I think I'm going to be going with a Human fighter or ranger wielding the bow, just need these answers then I'll post my char. (Probly after work)


----------



## OutlawJT (Jun 3, 2008)

Would you allow someone to play a Shifter and use the Shifter feats from the Eberron books? I'm also interested in the weretouched PrC but it's 5th level ability is a bit overpowered for when it can be acquired. I can have a character ready sometime tomorrow once my questions are answered.


----------



## Halford (Jun 4, 2008)

Jemal: Yes the laws are from unearthed Arcana, they are also on the SRD
here [Sblock=Link]http://www.d20srd.org/srd/variant/buildingCharacters/characterFlaws.htm[/Sblock].

No you do not have to take a flaw, though for each one you take you get a bonus feat.

Yes you may augment militia equipment with your own money, the militia is happy to see you better equipped and gladly accepts money for upgrades.

Rayex: Yes Cleric starting gold it is.  Is there anything else you wish to determine about Rhukan?  I am a big fan of intergrating character background into the game, and anything not dictated by you I will feel free to have my evil way with.  If you do not wish me to do that let me know.

I am also going to need you to explain this to me... I assume it was left over from another character?

Attack:
Claw: +17 (5base + 12str + 1enchantment - 1size), 2d6+12 damage, Threat 20/x2????

moritheil: A nice build, gotta love Seeking Ray!  I will allow Fire Elf, but will warn you that given the region you -2 on cold saves could be more troublesome than in an average campaign.

Legildur: A beefy front liner would certainly fill out the group nicely, but don't feel obligated I would rather you played something you would have more fun with.

OutlawJT: Just so everyone is aware I know OutlawJT in person and he had in effect signed up there earlier - I had not expected so many takers so soon. I have no problem running for seven, and we should have a good ward against player attrition!

After careful consideration I have decided to allow 3 Eberron races, at least 2 of which are also featured in Monster Manuals.  You may play Shifters, Kalashtar and Changelings.  Mot of the racial feats for these races are fine, but please indicate in advance any you feel might be considered especially powerful, or any you will b unduly distressed to find yourself unable to take.

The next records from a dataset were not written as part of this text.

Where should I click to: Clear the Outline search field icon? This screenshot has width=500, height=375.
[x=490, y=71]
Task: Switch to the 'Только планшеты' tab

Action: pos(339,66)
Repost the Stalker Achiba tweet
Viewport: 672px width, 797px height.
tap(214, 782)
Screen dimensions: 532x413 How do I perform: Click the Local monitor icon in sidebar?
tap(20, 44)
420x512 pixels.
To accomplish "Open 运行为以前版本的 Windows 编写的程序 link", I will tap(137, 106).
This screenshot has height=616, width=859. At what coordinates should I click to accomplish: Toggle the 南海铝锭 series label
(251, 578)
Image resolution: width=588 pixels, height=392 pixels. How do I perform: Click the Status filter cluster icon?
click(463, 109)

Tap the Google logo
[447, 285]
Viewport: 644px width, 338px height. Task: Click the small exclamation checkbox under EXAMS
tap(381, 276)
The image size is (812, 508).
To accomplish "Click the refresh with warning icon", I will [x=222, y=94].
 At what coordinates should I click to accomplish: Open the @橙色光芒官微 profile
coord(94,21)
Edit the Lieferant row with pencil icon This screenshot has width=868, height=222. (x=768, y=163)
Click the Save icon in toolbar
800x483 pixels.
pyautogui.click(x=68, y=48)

Looking at Weretouched Master the first four levels are fine, but a 10th level character with a +16 to strength and a +8 to Con is frankly terrifying.  I also have to wonder why anyone would want to play a Rat Weretouched Master.  I suggest tying each animal form into a static set of stats and having a steady progression of increases.  Perhaps +2 to one stat at every other level beyond fourth, e.g.

Weretouched Master Rat
5th: +2 Dex
6th: +2 Con
7th: +2 Dex
8th: +2 Con
9th: +2 Dex
10th: +2 Dex

+12 overall which would have different progressions based upon the creature chosen.

Still powerful, but not quite so scary...  Of course we can discuss that via email something I am prepared to do with all players btw, feel free to prpose anything that takes your fancy and I will be more than happy to work with you on it.


----------



## Rayex (Jun 4, 2008)

DoH! Yes, leftover from some old stuff. Fixed now. As for more stuff to determine, will have to get back to that tomorrow!


----------



## Legildur (Jun 4, 2008)

Halford said:
			
		

> Legildur: A beefy front liner would certainly fill out the group nicely, but don't feel obligated I would rather you played something you would have more fun with.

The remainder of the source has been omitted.